En ce qui concerne la migration féminine, c’est un phénomène relativement récent au Niger. Dans les années antérieures, on présente le Niger comme étant un pays où les femmes se déplacent très peu. On sait qu’il y a un phénomène qui a défrayé la chronique, notamment le mouvement des femmes de la région sud de Zinder, à savoir le département de Kantché qui se déplacent vers l’Algérie. C’est quelque chose qui se fait dans des conditions dramatiques. On se rappelle du drame de 2013 où 92 personnes ont trouvé la mort dans le désert, dont au moins 50 enfants ont perdu la vie.

Donc, cette migration a beaucoup fait parler d’elle. Pour un pays dont les femmes se déplacent peu, le fait qu’on parle subitement des femmes qui empruntent la voie de la migration, c’est un phénomène assez particulier.

En ce qui nous concerne, à Alternative, nous avions mené plusieurs missions dans le département de Kantché pour rencontrer ces femmes ainsi que d’autres acteurs, pour essayer de comprendre le pourquoi de ce phénomène. Une des raisons qui a été avancé, c’est qu’il y avait déjà une vielle migration qui se fait dans les années 80 en direction de la zone d’Artlit, qui est une zone minière. Certaines femmes partaient travailler comme domestiques chez les cadres des sociétés minières. C’est à partir de cette zone que certaines ont découvert l’Algérie, notamment Tamanarett. Petit à petit, ça a incité d’autres à y aller, le mouvement peut avoir une origine semblable. Pourquoi les autres sont allées en masse par la suite ? Il y a ce qu’on appelle le « succes stories ». Les premières à partir sont revenues avec des ressources avec lesquelles elles ont investi. Du coup, cela a incité d’autres à partir tenter leur chance. Mais au-delà de ça, on sait que ces zones ont une forte densité humaine. Il y a un morcellement foncier qui fait que les gens se retrouvent avec un petit lopin de terre. Certains qu’on a retrouvé nous ont fait savoir qu’avant, on peut effectivement vivre de ce qu’on a récolté dans les champs. Aujourd’hui, il est extrêmement impossible de vivre au-delà de trois à quatre mois, ce qui expose les gens pendant une longue période de l’année. Donc, il y a beaucoup de raisons qui font que les femmes empruntent les chemins de la migration comme les phénomènes sociaux liés aux dépenses de mariages dont elles ont la charge.

Quel impact peut avoir le protocole de la CEDEAO sur la circulation des personnes et des biens sur la migration ?

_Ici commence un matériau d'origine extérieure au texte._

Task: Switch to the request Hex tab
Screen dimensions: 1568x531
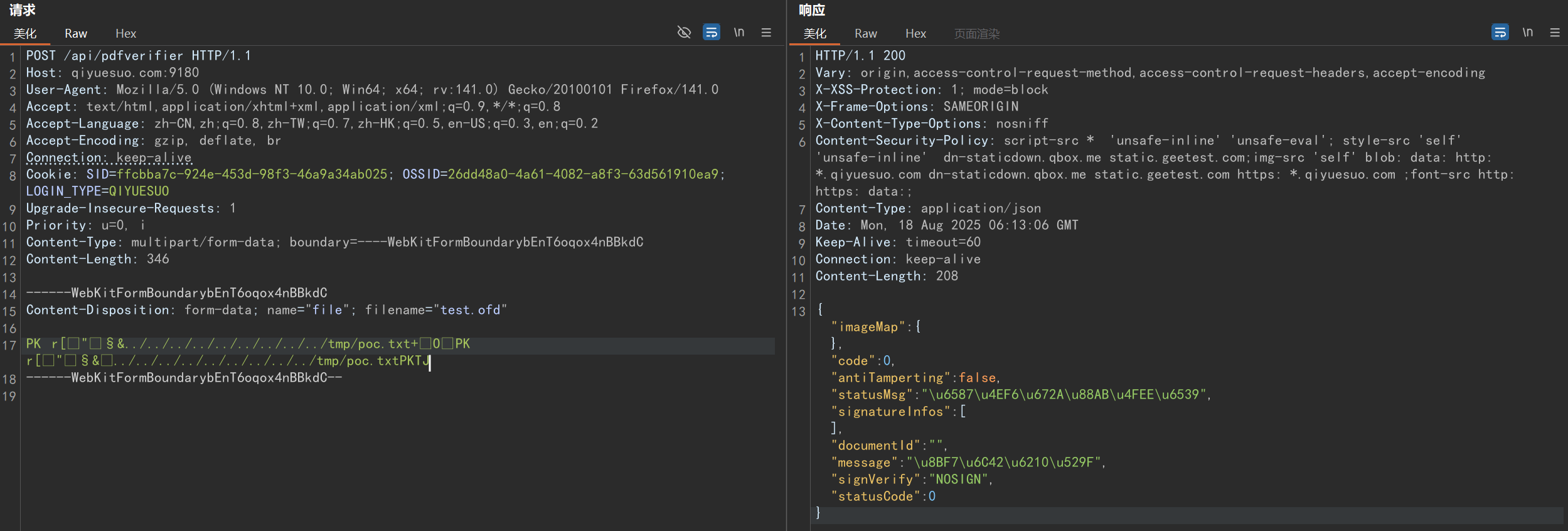Action: coord(125,34)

Pour nous, le Protocole de la CEDEAO sur la libre circulation des personnes et des biens est un instrument très utile. C’est l’un des rares outils parmi les plus anciens qui fait la promotion de la libre circulation. C’est quelque chose d’extrêmement important. Il y a des avantages liés à ce protocole. En créant l’espace communautaire, les pères fondateurs de la CEDEAO ont voulu de la libre circulation comme une condition sine qua non qui favorise l’intégration économique des pays membres.

Malheureusement aujourd’hui, on constate que les marchandises circulent beaucoup plus facilement que les personnes.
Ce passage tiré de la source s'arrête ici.